How do you analyze Likert scale data? Likert scales are the most broadly used method for scaling responses in survey studies. Survey questions that ask you to indicate your level of agreement, from strongly agree to strongly disagree, use the Likert scale. The data in the worksheet are five-point Likert scale data for two groups.

Likert data seem ideal for survey items, but there is a huge debate over how to analyze these data. The general question centers on whether you should use a parametric or nonparametric test to analyze Likert data.

Read my post that compares parametric and nonparametric hypothesis tests.

Most people are more familiar with using parametric tests. Unfortunately, Likert data are ordinal, discrete, and have a limited range. These properties violate the assumptions of most parametric tests. The highlights of the debate over using each type of test with Likert data are as follows:

- Parametric tests assume that the data are continuous and follow a normal distribution. Although, with a large enough sample, parametric tests are valid with nonnormal data. The 2-sample t-test is a parametric test.
- Nonparametric tests are accurate with ordinal data and do not assume a normal distribution. However, there is a concern that nonparametric tests have a lower probability of detecting an effect that actually exists. The Mann-Whitney test is an example of a nonparametric test.

What is the best way to analyze Likert scale data? This choice can be a tough one for survey researchers to make.

## Which Test is Better for Analyzing Likert Scale Data

Studies have attempted to resolve this debate once and for all. Unfortunately, many of these studies assessed a small number of Likert distributions, which limits the generalizability of the results. Recently, more powerful computers have allowed simulation studies to meticulously analyze a broad spectrum of distributions.

In this post, I highlight a study by de Winter and Dodou*. Their study is a simulation study that assesses the capabilities of the Mann-Whitney test and the 2-sample t-test to analyze five-point Likert scale data for two groups. Let’s find out if one of these statistical tests is better to use!

The investigators assessed a group of 14 distributions of Likert data that cover the gamut. The computer simulation generated independent pairs of random samples that contained all possible combinations of the 14 distributions. The study produced 10,000 random samples for each of the 98 combinations of distributions. Whew! That’s a lot of data!

The study statistically analyzed each pair of samples with both the 2-sample t-test and the Mann-Whitney test. Their goal is to calculate the error rates and statistical power of both tests to determine whether one of the analyses is better for Likert data. The project also looked at different sample sizes to see if that made a difference.
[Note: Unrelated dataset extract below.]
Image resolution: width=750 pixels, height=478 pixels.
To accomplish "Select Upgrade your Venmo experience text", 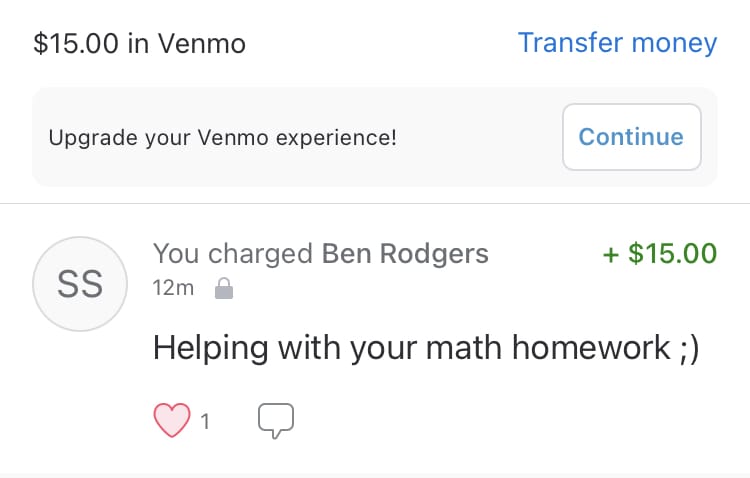I will pos(222,138).
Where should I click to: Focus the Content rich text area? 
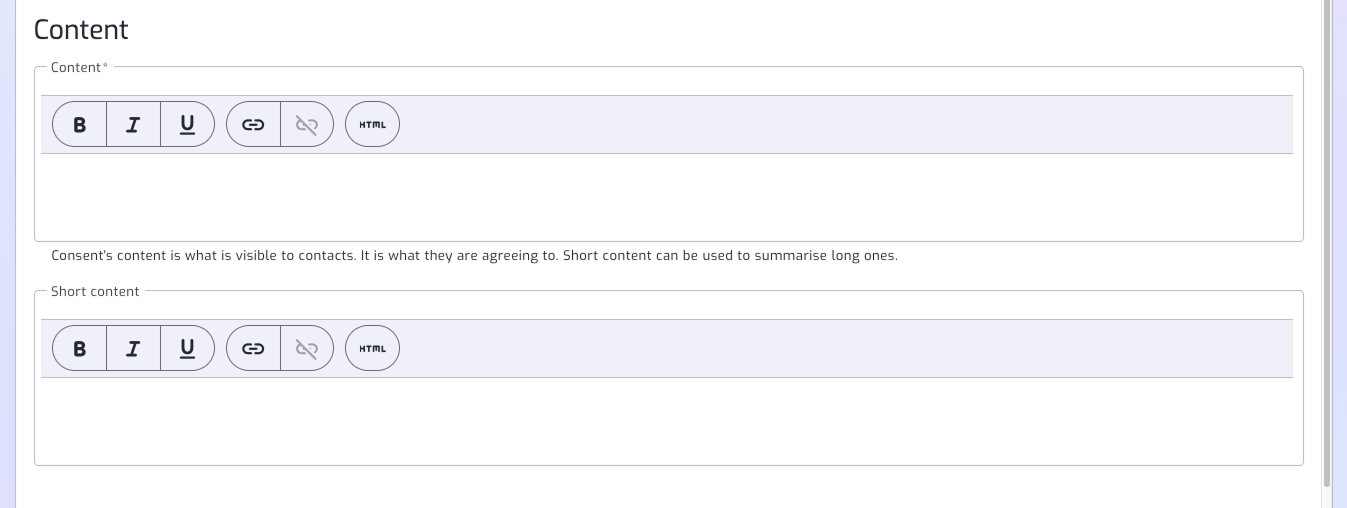pyautogui.click(x=667, y=196)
## Comparing Error Rates and Power When Analyzing Likert Scale Data

After analyzing all pairs of distributions, the results indicate that both types of analyses produce type I error rates that are nearly equal to the target value. A type I error rate is essentially a false positive. The test results are statistically significant but, unbeknownst to the investigator, the null hypothesis is actually true. This error rate should equal the significance level.

The 2-sample t-test and Mann-Whitney test produce nearly equal false positive rates for Likert scale data. Further, the error rates for both analyses are close to the significance level target. Excessive false positives are not a concern for either hypothesis test.

Regarding statistical power, the simulation study shows that there is a minute difference between these two tests. Apprehensions about the Mann-Whitney test being underpowered were unsubstantiated. In most cases, if there is an actual difference between populations, the two tests have an equal probability of detecting it.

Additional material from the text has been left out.